On the ensuing drive, Echema coughed up the ball on a handoff from Boller right into the waiting arms of UCLA’s Tony White. When Paus hit wideout Freddie Mitchell with a 35-yard pass right down the middle to tie the score, the crowd of more than 50,000 in Memorial Stadium had every right to be pessimistic about the Bears finishing skills. 

“When they caught up and tied it up, I know a lot of people were thinking  

‘uh-oh, here we go again,’” Holmoe said. “They’ve won all their games coming from behind. I knew that. When they came back and tied it up, it didn’t bode very well for for us.” 

But unlike the previous four games, the Bears didn’t fold in the face of adversity. They stopped the bleeding to force overtime with the score tied at 28, and Boller stepped up to lead the offense to three straight scores. 

The Bruins chose to play defense first in the first overtime, and Boller made them pay. On the second play of the drive, he found wide receiver Derek Swafford on a post pattern for a 22-yard touchdown. 

Swafford, who has battled injuries most of this season, had dropped a similar pass earlier in the game. Instead of beating himself up about his miscue, Swafford leaned on his teammates’ support and got back into the game. 

“Everyone was right there picking me up,” Swafford said. “The guys on the team were telling me they'd come right back to me. That really helped me out.” 

UCLA looked shaky during their possession, needing to convert two fourth downs before Paus sneaked over from the 1 to tie the game again. The teams traded field goals in the second overtime. 

Going into the third overtime, the Bears looked to score quickly as Boller lofted a pass to the end zone for Swafford. Bruins cornerback Ricky Manning, Jr., beaten on the play, dragged Swafford down before the receiver could catch the ball, resulting in a pass-interference penalty that took the ball down to the three-yard line. Igber scored on a cutback run to put the Bears ahead on the next play. 

After the second overtime, NCAA rules state that teams must go for a two-point conversion following a touchdown. Cal was caught unprepared on a two-point conversion situation earlier this season against Illinois, but not this time. Boller hit freshman wideout Geoff McArthur on a quick slant to set the final score, leaving it up to the defense to stop the Bruins. 
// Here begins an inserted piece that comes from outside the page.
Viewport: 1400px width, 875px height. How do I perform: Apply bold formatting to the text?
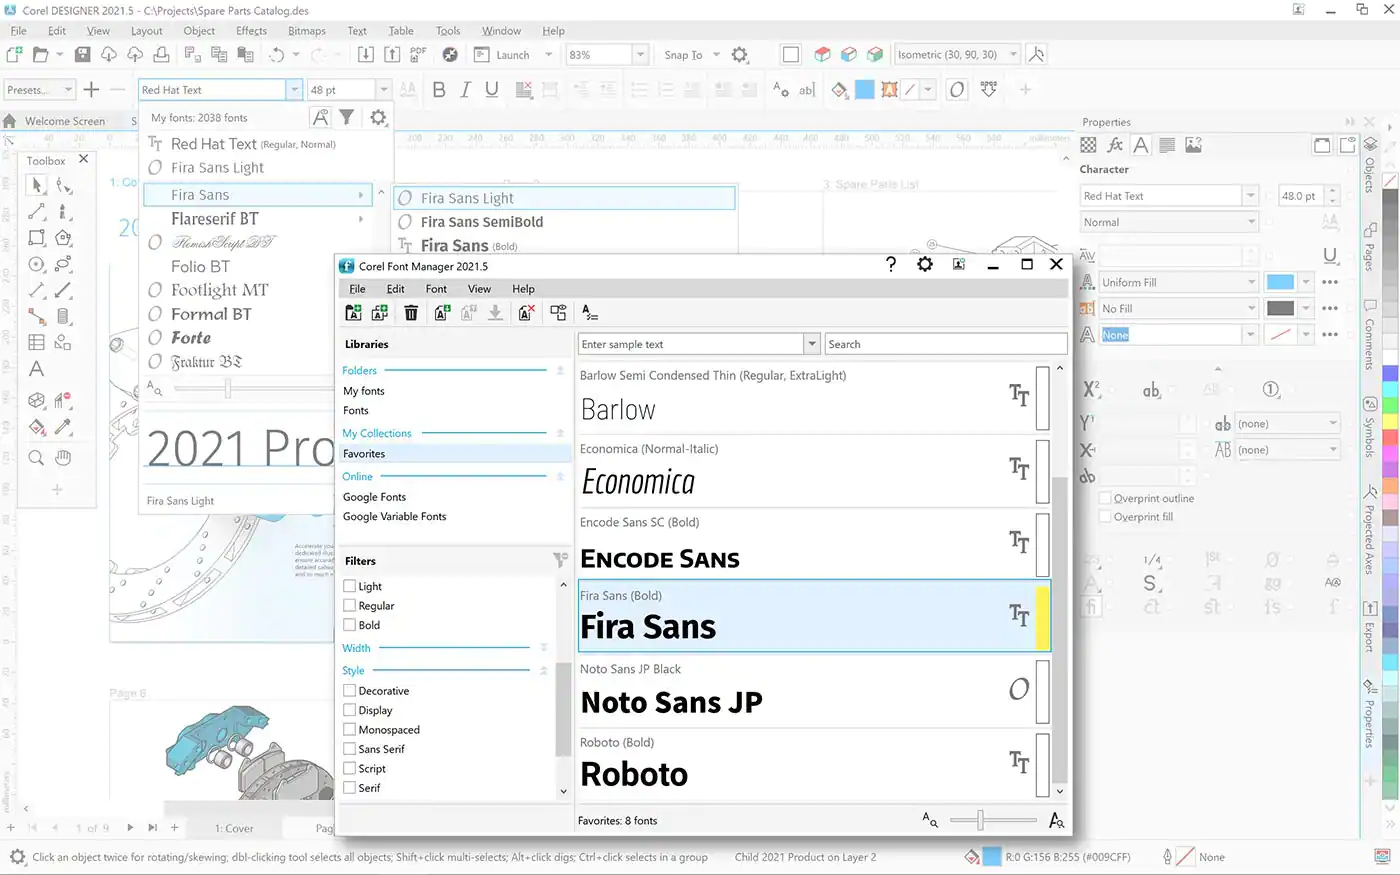point(438,89)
Powell did just that by making his second interception of the day, which he credited to Asomugha. 

“Namdi really gave me the pick by taking the inside away, and I just ran for the ball and caught it. I was trying to keep my leverage,” Powell said. 

Asomugha called the play with Powell’s coverage skills in mind. 

“Jameel has proven that he can win the one-on-one battle all year,” he said. 

As the fans poured onto the field in celebration, Boller found himself lifted onto someone’s shoulders and carried around the field. The quarterback, who is from the Los Angeles area, dreamed of playing for UCLA but was turned off when the school offered a scholarship to another quarterback before him. 

“It was just crazy. I never imagined we’d have fans running all over the field. It's undescribable,” he said.